Opened 13 years ago

Last modified 20 months ago

#569 assigned defect

Generate omindex docs and code relating to file types

Reported by: Charles Owned by: Olly Betts
Priority: low Milestone: 2.0.0
Component: Omega Version: git master
Severity: normal Keywords:
Cc: Blocked By:
Blocking: Operating System: All

Description (last modified by Olly Betts)

We should try to generate all the docs and code relating to file types from a common source to ensure they stay in step with one another.


Original description:

From the omindex man page:

-F, --filter=TYPE:CMD
    process files with MIME Content-Type TYPE using command CMD, which should produce UTF-8 text on stdout e.g. -Fapplica‐tion/octet-stream:'strings -n8

This could be understood to mean that omindex examines files to determine their MIME type (I understood it that way) but from Olly's posting, subject "Re: [Xapian-discuss] Tika 0.8 failure rates", date 5oct11:

By default, omindex currently uses a list of extension->MIME content-type mappings, and only consults the magic library for extensions it doesn't know.

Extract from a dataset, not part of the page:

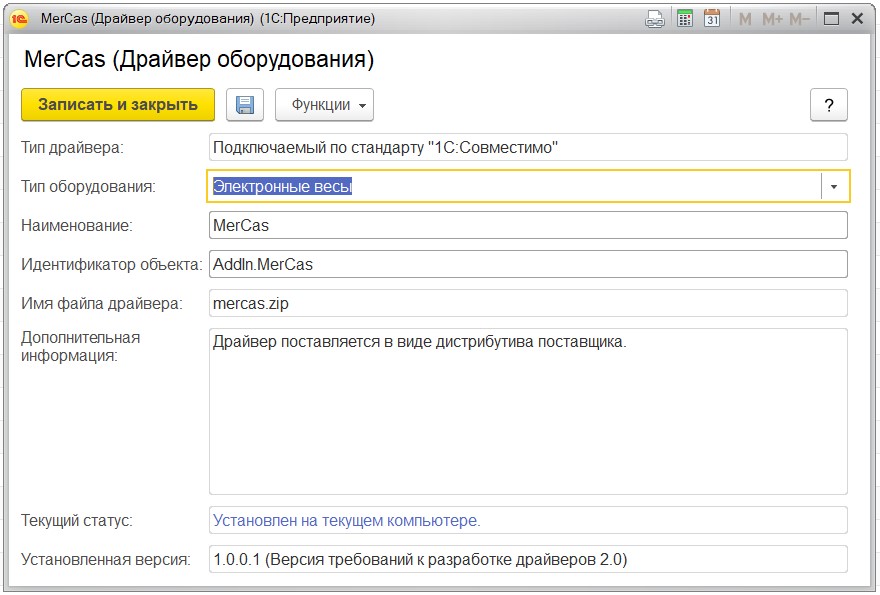Viewport: 880px width, 595px height.
Task: Click the Идентификатор объекта input field
Action: click(x=528, y=264)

So any file with a .doc extension will be considered as application/msword (unless you run omindex with '--mime-type=doc:').

A note about this could be added to the omindex man page and referenced from the -F and -M options descriptions.

Attachments (1)

Omega MIME-extension table.odt (22.8 KB ) - added by Charles 13 years ago.
Table of Omega extensions -> MIME types etc.

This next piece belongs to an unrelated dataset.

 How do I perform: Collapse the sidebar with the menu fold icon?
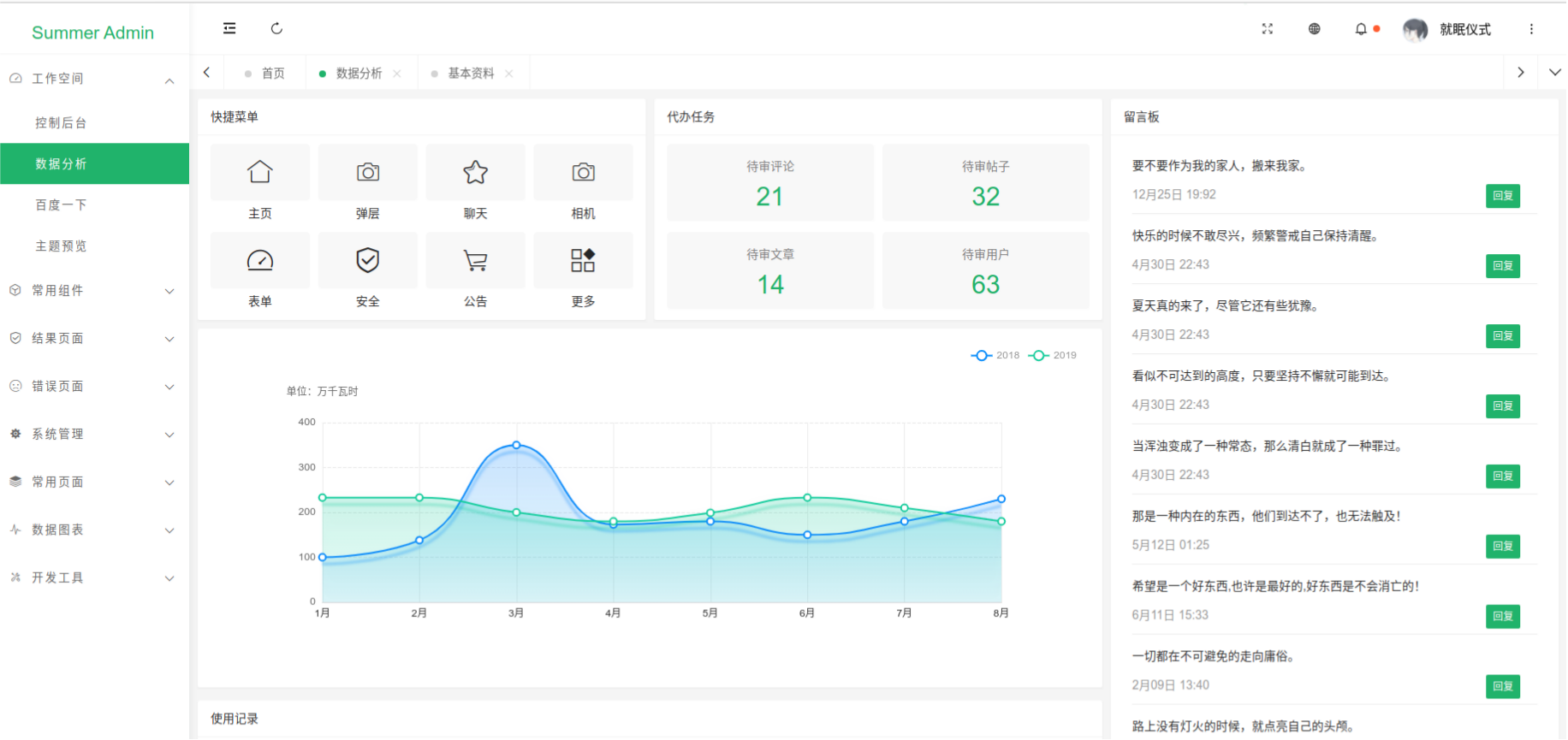229,28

Download all attachments as: .zip

Change History (16)

comment:1 by Olly Betts, 13 years ago

Milestone: 1.3.0
Status: newassigned
Summary: omindex man page -F text misleadingomindex --help text for -F misleading

The man page is generated from the --help output, so that's where it needs addressing.

comment:2 by Olly Betts, 13 years ago

Description: modified (diff)

Looking into this, I'm not really sure how to improve this - the option right above -F makes it pretty clear that the MIME type can comes from the file extension:

  -M, --mime-type=EXT:TYPE map file extension EXT to MIME Content-Type TYPE
                           (empty TYPE removes any MIME mapping for EXT)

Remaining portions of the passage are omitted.